The book is set in a white turn-of-the-century urban slum, with two somewhat wealthy individuals wanting to help the inhabitants. The title character is a widow with three daughters — whom she named after the continents, thinking that geographical names were refined — and two sons, the eldest of whom dies before the middle of the book.

As of 1997, the book had sold more than 650,000 copies in a hundred printings.

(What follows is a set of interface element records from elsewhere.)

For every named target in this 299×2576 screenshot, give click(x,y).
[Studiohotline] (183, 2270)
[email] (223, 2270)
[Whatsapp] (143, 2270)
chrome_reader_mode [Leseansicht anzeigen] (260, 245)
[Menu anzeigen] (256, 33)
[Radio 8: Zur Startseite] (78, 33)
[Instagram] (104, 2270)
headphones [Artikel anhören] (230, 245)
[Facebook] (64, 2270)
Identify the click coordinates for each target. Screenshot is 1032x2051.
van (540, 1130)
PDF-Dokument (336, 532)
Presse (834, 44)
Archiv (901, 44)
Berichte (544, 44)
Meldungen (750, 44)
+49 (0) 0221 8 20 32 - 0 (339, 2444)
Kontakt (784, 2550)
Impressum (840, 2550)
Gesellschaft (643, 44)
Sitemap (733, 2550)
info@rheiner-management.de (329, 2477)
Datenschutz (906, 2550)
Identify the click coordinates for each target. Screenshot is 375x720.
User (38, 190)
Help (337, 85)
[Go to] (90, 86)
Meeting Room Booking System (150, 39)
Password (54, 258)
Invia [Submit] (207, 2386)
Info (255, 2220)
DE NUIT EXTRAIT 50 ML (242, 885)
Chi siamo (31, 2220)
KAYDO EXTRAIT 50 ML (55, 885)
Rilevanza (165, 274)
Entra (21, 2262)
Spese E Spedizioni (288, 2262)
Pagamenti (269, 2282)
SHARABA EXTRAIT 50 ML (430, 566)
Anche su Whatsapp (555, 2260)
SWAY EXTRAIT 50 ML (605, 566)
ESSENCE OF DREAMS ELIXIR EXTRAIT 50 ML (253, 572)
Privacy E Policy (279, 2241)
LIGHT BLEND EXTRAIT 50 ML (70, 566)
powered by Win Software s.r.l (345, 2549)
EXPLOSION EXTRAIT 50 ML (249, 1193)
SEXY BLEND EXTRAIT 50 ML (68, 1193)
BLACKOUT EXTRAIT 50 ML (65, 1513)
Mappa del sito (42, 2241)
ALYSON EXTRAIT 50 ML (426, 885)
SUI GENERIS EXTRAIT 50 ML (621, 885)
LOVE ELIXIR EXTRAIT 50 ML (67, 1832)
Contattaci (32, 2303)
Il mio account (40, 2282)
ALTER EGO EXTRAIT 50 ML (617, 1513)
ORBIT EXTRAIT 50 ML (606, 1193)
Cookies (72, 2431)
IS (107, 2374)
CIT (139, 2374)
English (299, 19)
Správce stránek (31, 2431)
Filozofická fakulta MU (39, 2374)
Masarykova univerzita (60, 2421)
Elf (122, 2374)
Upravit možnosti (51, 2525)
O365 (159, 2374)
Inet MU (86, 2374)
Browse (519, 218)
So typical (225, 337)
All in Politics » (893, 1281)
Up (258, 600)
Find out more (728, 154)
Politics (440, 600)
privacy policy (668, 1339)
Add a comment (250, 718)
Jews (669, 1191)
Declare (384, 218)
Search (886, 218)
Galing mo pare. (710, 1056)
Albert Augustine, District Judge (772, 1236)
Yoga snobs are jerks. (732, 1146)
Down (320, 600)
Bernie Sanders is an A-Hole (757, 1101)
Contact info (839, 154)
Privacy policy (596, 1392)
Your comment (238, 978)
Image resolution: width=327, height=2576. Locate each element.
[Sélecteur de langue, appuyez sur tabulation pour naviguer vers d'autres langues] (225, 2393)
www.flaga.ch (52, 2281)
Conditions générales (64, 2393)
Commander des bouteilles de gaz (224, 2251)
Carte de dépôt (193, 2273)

Lovey Mary, a sequel by Rice, was published in 1903 and features many of the first book's characters.

==Adaptations==
===Play===
In 1903, the book was combined with Lovey Mary for a play which premiered on Broadway at the Savoy Theatre in September 1904. It was written by Anne Crawford Flexner, and starred Madge Carr Cook. It had been performed in October 1903 in Louisville, Kentucky. Helen Lowell who appeared in the cast was able to tour to Australia, New Zealand, Hawaii and across America for the next seven years playing Miss Hazy "in the Cabbage Patch".

===Film===
- Mrs. Wiggs of the Cabbage Patch (1914 film), a 1914 silent film starring Blanche Chapman
- Mrs. Wiggs of the Cabbage Patch (1919 film), a 1919 silent film starring Marguerite Clark and Mary Carr
- Mrs. Wiggs of the Cabbage Patch (1934 film), a 1934 film released by Paramount Pictures starring Pauline Lord
- Mrs. Wiggs of the Cabbage Patch (1942 film), a 1942 film also released by Paramount Pictures starring Fay Bainter

===Radio===
The book was also adapted into a radio series which aired from 1935 to 1938.